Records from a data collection
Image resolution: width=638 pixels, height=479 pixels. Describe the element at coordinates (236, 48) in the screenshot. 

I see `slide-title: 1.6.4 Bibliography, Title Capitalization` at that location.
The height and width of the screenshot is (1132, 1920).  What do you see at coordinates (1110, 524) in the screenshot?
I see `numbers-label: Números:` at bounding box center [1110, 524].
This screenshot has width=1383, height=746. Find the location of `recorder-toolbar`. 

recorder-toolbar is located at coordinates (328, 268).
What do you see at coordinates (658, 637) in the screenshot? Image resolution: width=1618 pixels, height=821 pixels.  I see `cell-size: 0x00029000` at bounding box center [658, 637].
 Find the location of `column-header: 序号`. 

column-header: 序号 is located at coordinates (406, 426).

**THE TASK**. Can you update the items so that every "pixels" becomes "px" and nothing else changes?

**EXERCISE RESULT**.
Image resolution: width=638 px, height=479 px. Describe the element at coordinates (236, 48) in the screenshot. 

I see `slide-title: 1.6.4 Bibliography, Title Capitalization` at that location.
The height and width of the screenshot is (1132, 1920).  What do you see at coordinates (1110, 524) in the screenshot?
I see `numbers-label: Números:` at bounding box center [1110, 524].
This screenshot has width=1383, height=746. Find the location of `recorder-toolbar`. 

recorder-toolbar is located at coordinates (328, 268).
What do you see at coordinates (658, 637) in the screenshot? Image resolution: width=1618 px, height=821 px.  I see `cell-size: 0x00029000` at bounding box center [658, 637].
 Find the location of `column-header: 序号`. 

column-header: 序号 is located at coordinates (406, 426).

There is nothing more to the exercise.